La situation d’Ihsane El Kadi est particulièrement préoccupante, car elle reflète les risques que courent les journalistes qui osent critiquer le pouvoir en place. Le président algérien, Abdelmadjid Tebboune, avait publiquement désigné Ihsane El Kadi comme un « khabardji », un terme qui signifie « indic » ou « espion », avant même que le journaliste ne soit jugé. Cette déclaration a été interprétée comme un signal politique fort, indiquant que le pouvoir n’hésiterait pas à utiliser tous les moyens pour faire taire les voix dissidentes.
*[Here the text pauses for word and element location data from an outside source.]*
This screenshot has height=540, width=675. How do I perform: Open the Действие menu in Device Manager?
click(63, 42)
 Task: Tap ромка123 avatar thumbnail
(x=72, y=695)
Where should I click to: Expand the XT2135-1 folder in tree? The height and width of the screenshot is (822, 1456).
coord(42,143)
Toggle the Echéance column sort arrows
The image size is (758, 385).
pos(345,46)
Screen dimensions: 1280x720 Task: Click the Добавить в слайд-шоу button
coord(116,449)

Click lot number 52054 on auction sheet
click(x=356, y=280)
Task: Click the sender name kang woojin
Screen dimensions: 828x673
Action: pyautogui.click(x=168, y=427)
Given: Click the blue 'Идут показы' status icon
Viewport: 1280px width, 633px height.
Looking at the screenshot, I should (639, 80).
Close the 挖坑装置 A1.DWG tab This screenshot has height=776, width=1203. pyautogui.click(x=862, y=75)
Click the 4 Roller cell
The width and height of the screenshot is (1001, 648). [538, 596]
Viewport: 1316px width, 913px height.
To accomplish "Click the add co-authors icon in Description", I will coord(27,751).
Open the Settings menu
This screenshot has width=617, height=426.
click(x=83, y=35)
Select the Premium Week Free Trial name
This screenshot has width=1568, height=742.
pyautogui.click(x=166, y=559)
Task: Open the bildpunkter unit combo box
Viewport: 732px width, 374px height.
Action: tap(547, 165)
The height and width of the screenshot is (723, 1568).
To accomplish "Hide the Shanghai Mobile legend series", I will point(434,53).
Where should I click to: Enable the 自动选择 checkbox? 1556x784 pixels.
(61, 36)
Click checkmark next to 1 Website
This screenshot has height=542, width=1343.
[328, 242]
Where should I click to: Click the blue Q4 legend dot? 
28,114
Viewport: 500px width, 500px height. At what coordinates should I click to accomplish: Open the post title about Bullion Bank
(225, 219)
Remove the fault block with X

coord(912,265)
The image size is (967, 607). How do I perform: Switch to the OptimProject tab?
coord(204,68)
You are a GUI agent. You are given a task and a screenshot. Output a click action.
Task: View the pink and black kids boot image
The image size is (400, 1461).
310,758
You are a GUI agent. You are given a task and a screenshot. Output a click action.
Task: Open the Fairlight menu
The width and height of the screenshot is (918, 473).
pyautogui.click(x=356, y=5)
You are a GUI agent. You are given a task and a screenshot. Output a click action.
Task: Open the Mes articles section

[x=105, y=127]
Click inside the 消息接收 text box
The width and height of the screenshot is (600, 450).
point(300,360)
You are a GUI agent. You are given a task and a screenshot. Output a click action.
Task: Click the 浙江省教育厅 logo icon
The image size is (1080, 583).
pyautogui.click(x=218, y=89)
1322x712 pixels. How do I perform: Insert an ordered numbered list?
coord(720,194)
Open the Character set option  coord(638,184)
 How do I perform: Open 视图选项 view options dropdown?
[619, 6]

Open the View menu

Face à cette situation, les défenseurs des libertés ont décidé de changer de stratégie. Alors que les appels à la pression internationale n’ont pas donné les résultats escomptés, ils ont décidé de gérer l’affaire à l’échelle nationale. Un collectif de personnalités algériennes, composé de journalistes, d’artistes et d’intellectuels, a adressé une lettre ouverte au président Tebboune, lui demandant d’user de ses prérogatives pour accorder la grâce présidentielle à Ihsane El Kadi. Cette initiative a été lancée en janvier, mais n’a pas encore reçu de réponse.
Les ONG pour la liberté d’expression ont également lancé un appel à la mansuétude pour gracier plus de 200 prisonniers d’opinion, dont Ihsane El Kadi, en vain. Le représentant de l’ONG Reporters sans frontières (RSF) pour l’Afrique du Nord, Khaled Drareni, a réitéré cette demande à l’occasion de la Journée mondiale de la liberté de la presse, le 3 mai. Malgré ces efforts, le silence du pouvoir algérien est assourdissant.
L’avenir d’Ihsane El Kadi est donc incertain. Certains estiment que le président Tebboune pourrait être enclin à l’indulgence dans l’optique de l’élection présidentielle, qui aura lieu le 7 septembre prochain. D’autres pensent que la fête de l’indépendance, le 5 juillet, pourrait être un moment propice pour une éventuelle libération. Quoi qu’il en soit, l’affaire Ihsane El Kadi reste un symbole de la lutte pour la liberté de la presse en Algérie, un pays qui figure à la 136e place sur 180 pays au classement mondial de la liberté de la presse de RSF en 2023.
La situation d’Ihsane El Kadi est également un rappel de la responsabilité qui pèse sur les dirigeants politiques pour défendre les droits fondamentaux, notamment la liberté d’expression. Alors que l’Algérie se prépare à une élection présidentielle, il est essentiel que les candidats s’engagent à respecter et à protéger les droits des journalistes et des citoyens à exprimer leurs opinions sans crainte de répression. La libération d’Ihsane El Kadi serait un geste fort en faveur de la liberté de la presse et de la démocratie en Algérie.